Stored items
• • • •
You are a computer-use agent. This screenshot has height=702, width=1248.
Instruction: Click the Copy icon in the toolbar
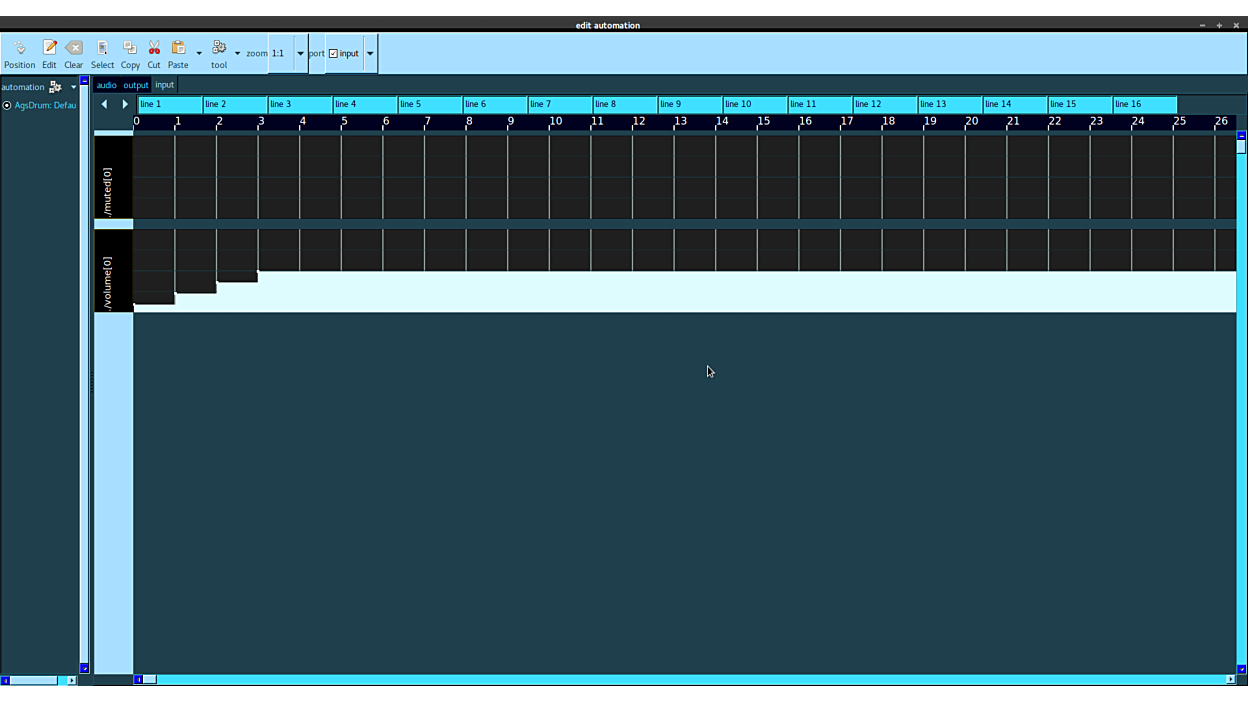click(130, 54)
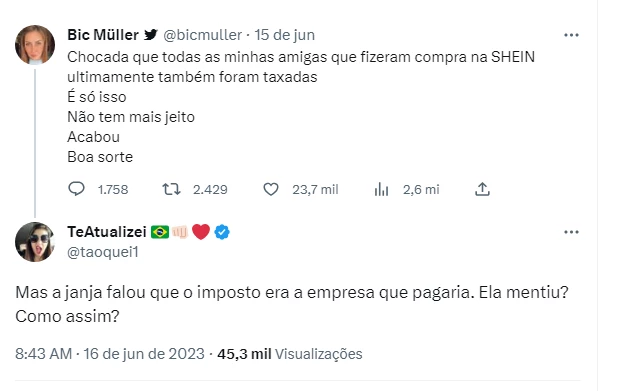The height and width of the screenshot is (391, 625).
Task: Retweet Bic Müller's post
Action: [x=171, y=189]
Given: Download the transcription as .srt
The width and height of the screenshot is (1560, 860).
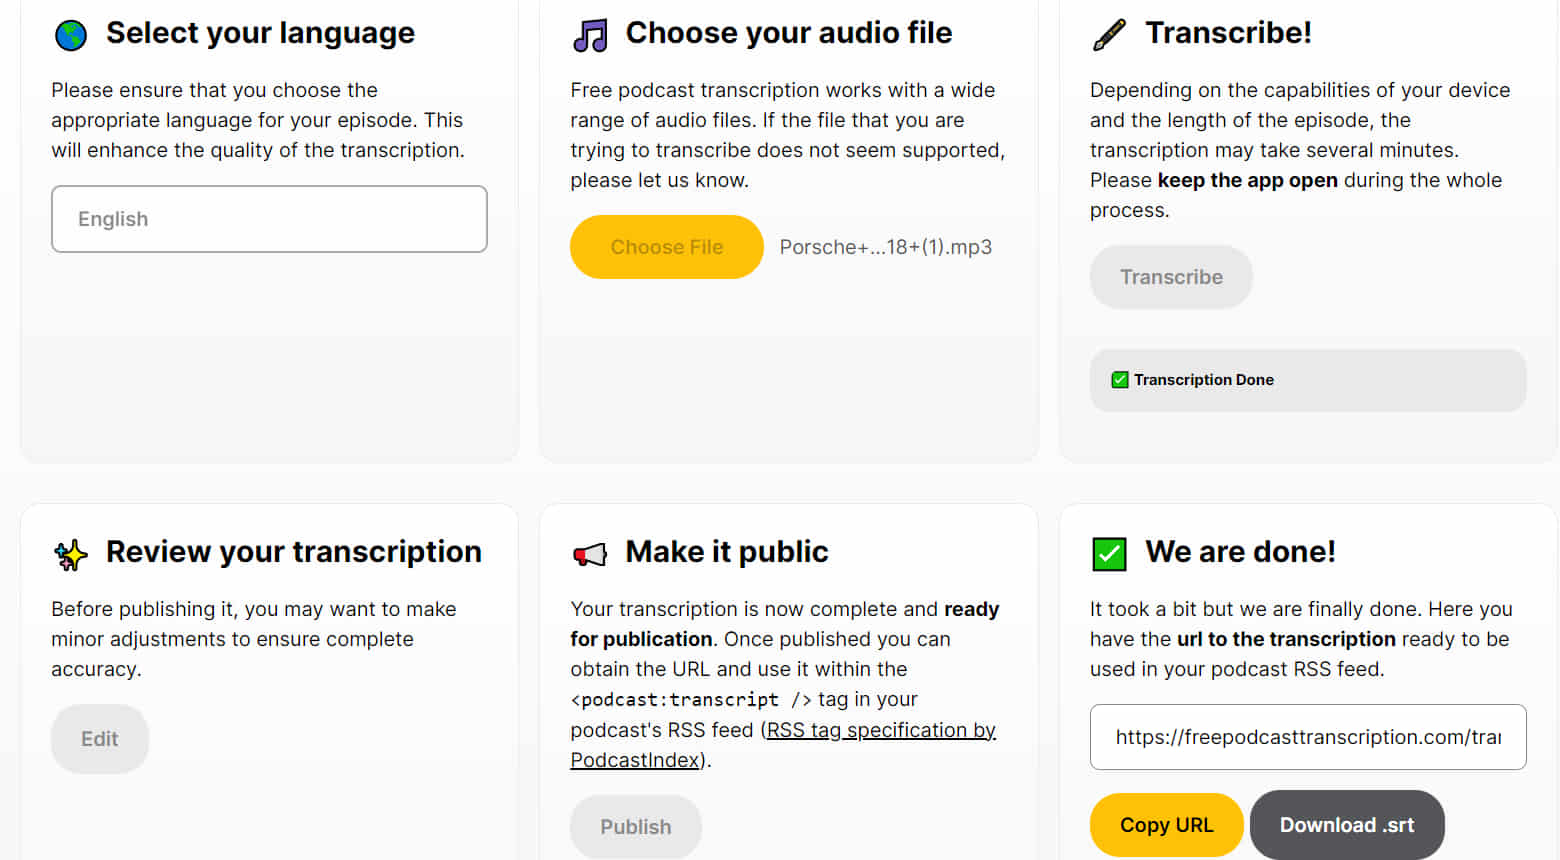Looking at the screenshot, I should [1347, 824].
• • • •
DESCRIPTION OF THE TASK
Copy out all of the records with "toolbar" changed to "menu bar" and nothing else altered. Omit the pictures from your answer.

ANSWER FOR THE TASK
You are a computer-use agent. This screenshot has height=702, width=1248.
Instruction: Click the Copy icon in the menu bar
click(130, 54)
The height and width of the screenshot is (391, 625).
Task: Retweet Bic Müller's post
Action: [x=171, y=189]
Given: Download the transcription as .srt
The width and height of the screenshot is (1560, 860).
Looking at the screenshot, I should [1347, 824].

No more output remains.